If this is your first time being blessed with CAAD’s content during a COP, be sure to subscribe, and then we’d like to invite you to catch up on our reports from the past four years before checking out our newest this year, Deny, Deceive, Delay: Demystified. We started in 2021, and laid the groundwork for how disinformation is spread on digital media in the original Deny, Deceive, Delay report written in the months after COP26, covering the narratives and networks of climate disinformation, and explaining how CAAD’s policy solutions would address that harmful false content.
Those patterns held true for DDD Vol 2, where CAAD quantified the fossil fuel industry’s millions spent on Meta ads, Twitter’s #ClimateScam issue, and the recurrence of actors and narratives around COP27. The next year, ahead of COP28, the information integrity framework had emerged in DDD Vol 3, but the problems remained the same, so by COP29, in 2024, we focused specifically on the rising tide of extreme weather-based disinformation with case studies that remain painfully relevant as Big Tech refuses to address the information integrity crisis they’re causing.
That’s why we’re doing things a little different this year, with Deny, Deceive, Delay: Demystified, CAAD’s pre-COP30 report, and our Disinfo Intelligence Unit set up to bring you cool findings (just about) every day of COP, usually with the help of our friends. Case in point: check out InfluenceMap’s great new Brazil Platform showing how companies are living up to their promises- or not, as is much, much more common.
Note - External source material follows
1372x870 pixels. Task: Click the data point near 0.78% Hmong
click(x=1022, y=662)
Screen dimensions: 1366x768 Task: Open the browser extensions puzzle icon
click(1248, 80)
We’re happy to have so many friends these days, because we’re not going to stop those stopping climate action with words alone, we need to build power by building community, and thankfully, we’re not alone. Finally, information integrity is on the COP agenda, and with the Global Initiative for Information Integrity on Climate Change, world leaders from Brazil to France and around the world are finally taking climate disinformation seriously.
Meanwhile, CAAD doesn’t need to focus on social media quite so much, because now mainstream media is reporting on how Xitter pushes rightwing hate, for example. And Reuters revealed last week how Meta projected it would make $16 billion off of straight up scams, some 10% of its annual revenue last year. Internal documents claimed Meta was involved in a third of all successful scams in the US, but efforts to fix that would only be allowed if they didn’t impact more than 0.15% of the company’s revenue, meaning major spenders could get caught scamming an incredible 500 times before they would get shut down. Even then, Reuters caught Meta failing to enforce its policies to protect users from such profitable scams.